Some people when they have said that have been referring to literal actual physical stuff – and some are planning on going home to simplify. Others were being metaphorical, and are already working on reducing the load they are carrying.

“I have found peace here. I am recognising what it is about my everyday life that robs me of this peace, and I am going to pursue peace at home too.” – Alan

“I am learning that the growth I have done in my own life cannot be expected of others. We are all different. I’m realising even my own older brother may not value the same things that I do.” – C (someone with a much less common name, who may not wish to be identified)
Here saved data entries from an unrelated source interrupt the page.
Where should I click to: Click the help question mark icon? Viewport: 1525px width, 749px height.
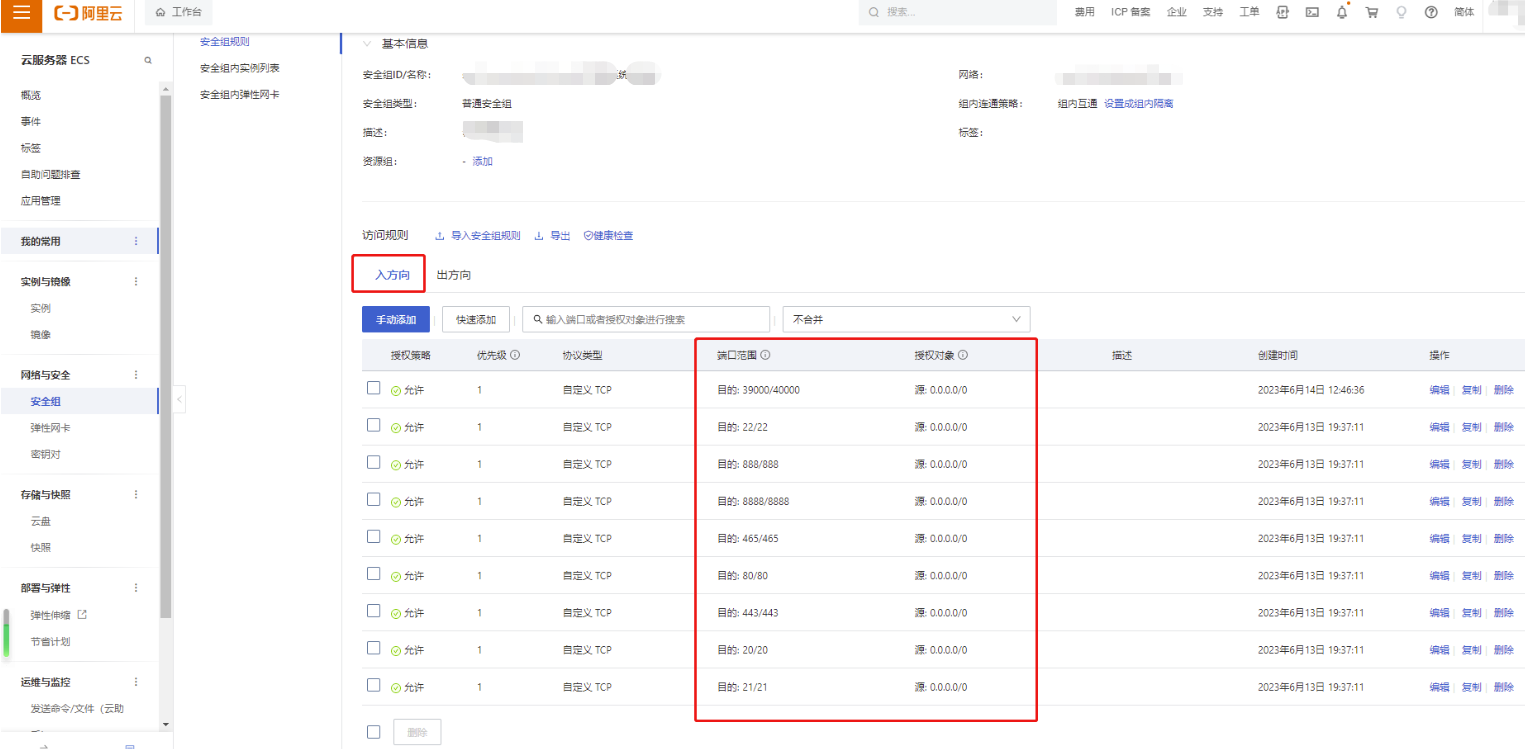(1431, 13)
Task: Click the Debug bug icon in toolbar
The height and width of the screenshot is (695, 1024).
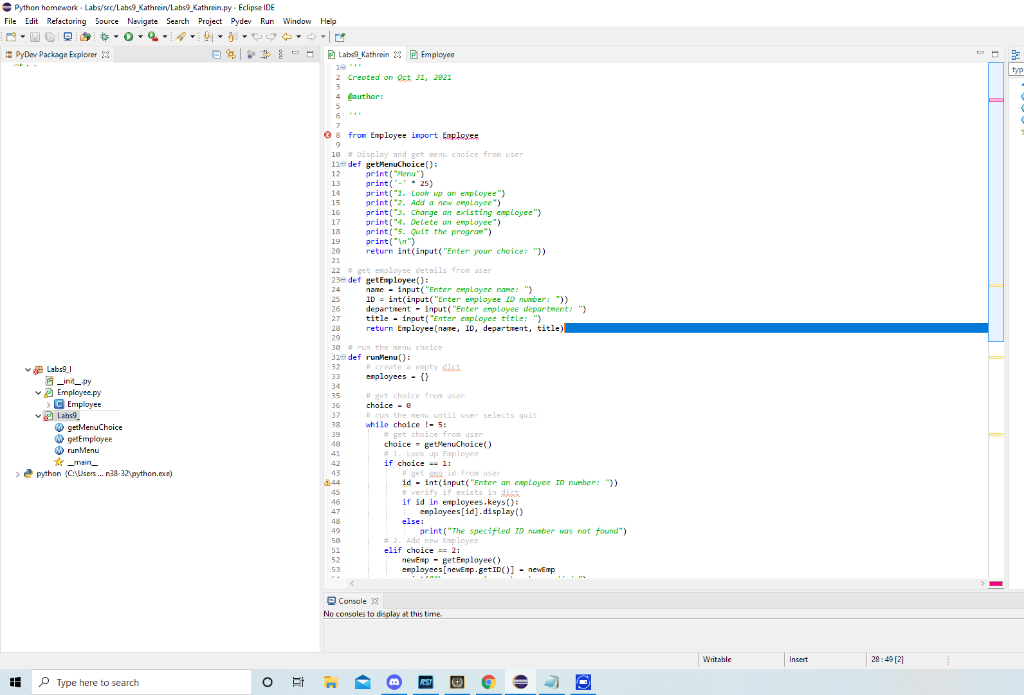Action: [103, 37]
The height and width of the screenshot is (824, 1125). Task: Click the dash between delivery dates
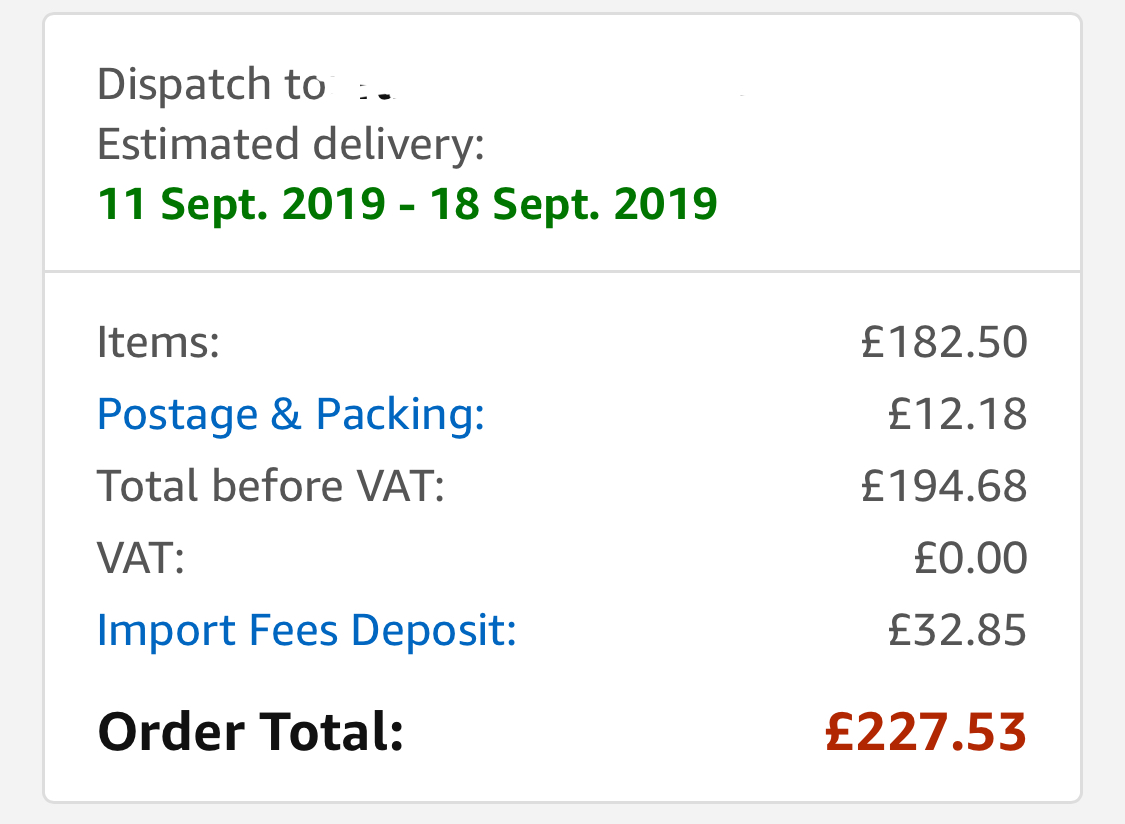point(407,206)
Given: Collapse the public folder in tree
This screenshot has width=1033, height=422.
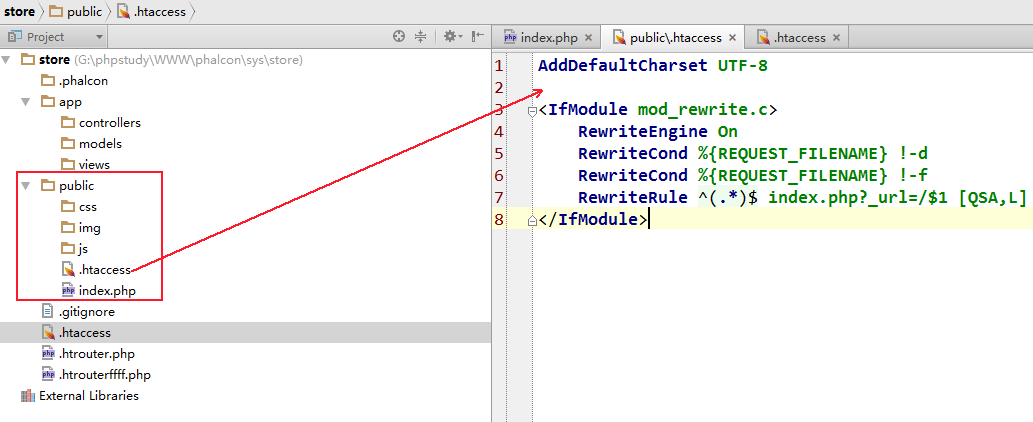Looking at the screenshot, I should [26, 186].
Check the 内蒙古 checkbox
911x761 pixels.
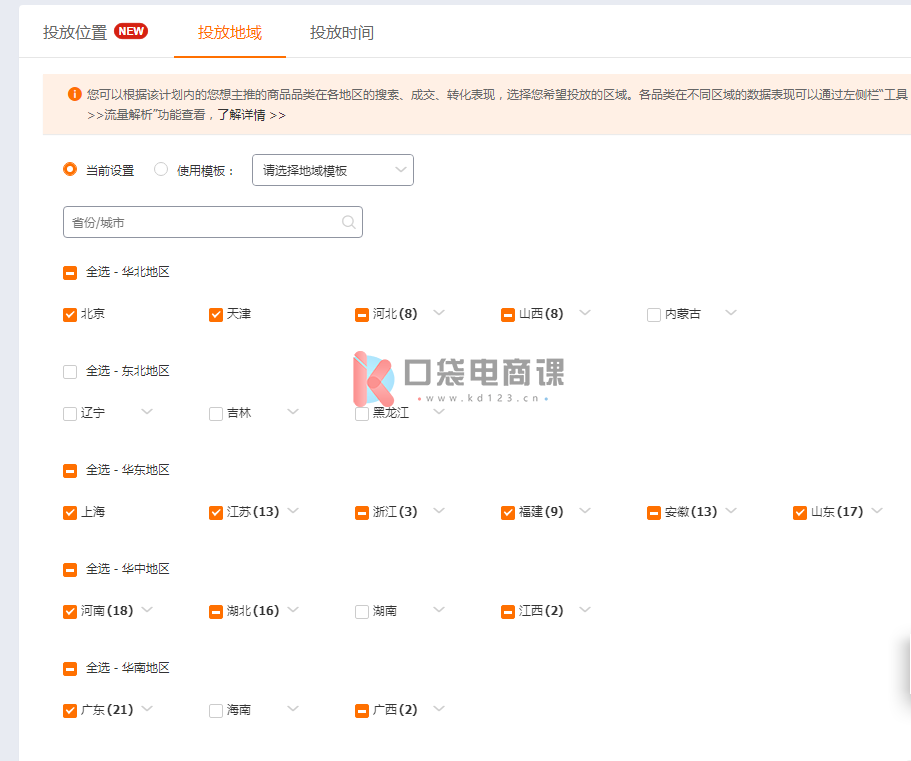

“I am learning not to be so influenced by the panic around me. I am not booking beds, but when everyone talks about the scarcity, I start getting nervous. But I don’t want to. I want to be relaxed and not worry. And I want to carry that back to my other life too. I don’t want to be scared by the bad things in this world, politics, epidemics, climate change.” – Rachel

Every camino I have been on has had these deeper-than-surface-level conversations (not actual quotes above, but as faithful a summary as I can remember). They are one of the joys.
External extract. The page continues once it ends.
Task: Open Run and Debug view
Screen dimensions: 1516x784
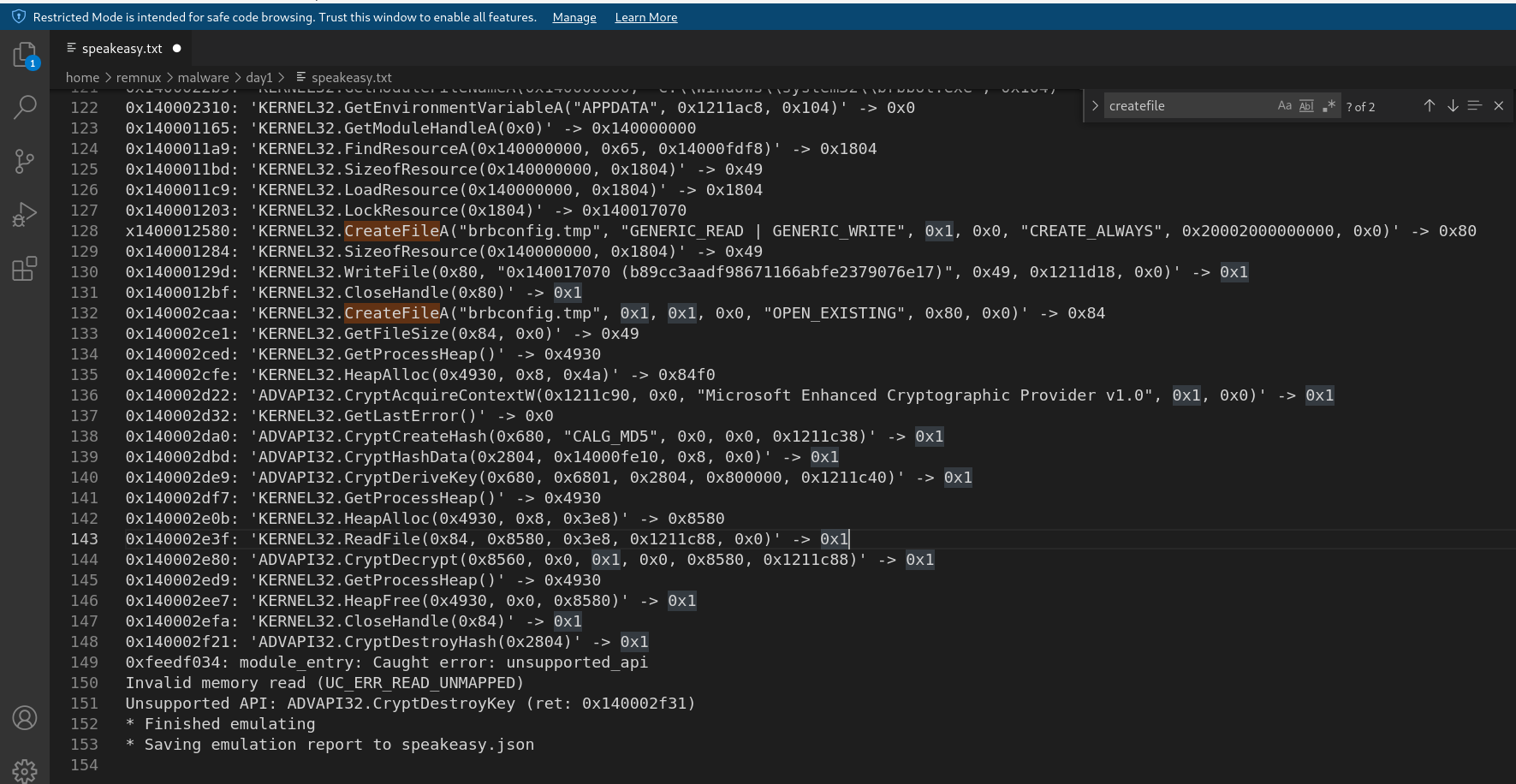Action: tap(25, 215)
And some more of today’s joys were the blue sky and sunshine, flowers and (small patches of) forest.

Not that it was all picturesque. The whole way was alongside a fairly busy road. I was grateful to have missed even more of that yesterday by taking the Roman Road.

As I had started out this morning I almost missed a great monument. In fact I had walked right past this sign, thinking they must be proud of their tomatoes round here…

….before I realised it had been yarn-bombed. Clearly that required a closer look…

…and a selfie

R is for Rachael

I don’t do selfies too often, but today was an exception:

* see note below
see me on the bridge?

I even asked someone to take a photo of me. And not just any photo. I climbed up on a marker…in memory of the four youngest kids, who did exactly that in the same spot ten years ago

* note from above….when I looked at this picture this afternoon it reminded me of a lady I walked with last week. She had used a company to organise her trip and had been lumped together with five other solo ladies to form a group (which she wanted no part of). The other ladies had all been issued with guidebooks and bag tags before they left home, but this lady had been overlooked. Despite the fact that the error had occurred without anyone in the company ever setting eyes on her, this lady was convinced that she was the suffering the results of a bias because (and I quote – it was memorable!) “I am not blonde and do not have legs up to my eyeballs”. This morning’s picture gave me those legs!

Finally, some images that caught my eye alongside the path…I was looking for beauty in a stretch known to be not that pleasant.

…and one village that invites you off the path by promising a plaza covered in yellow dots signifying the stars we are following to Santiago de Compostela (field of stars)…who could resist that?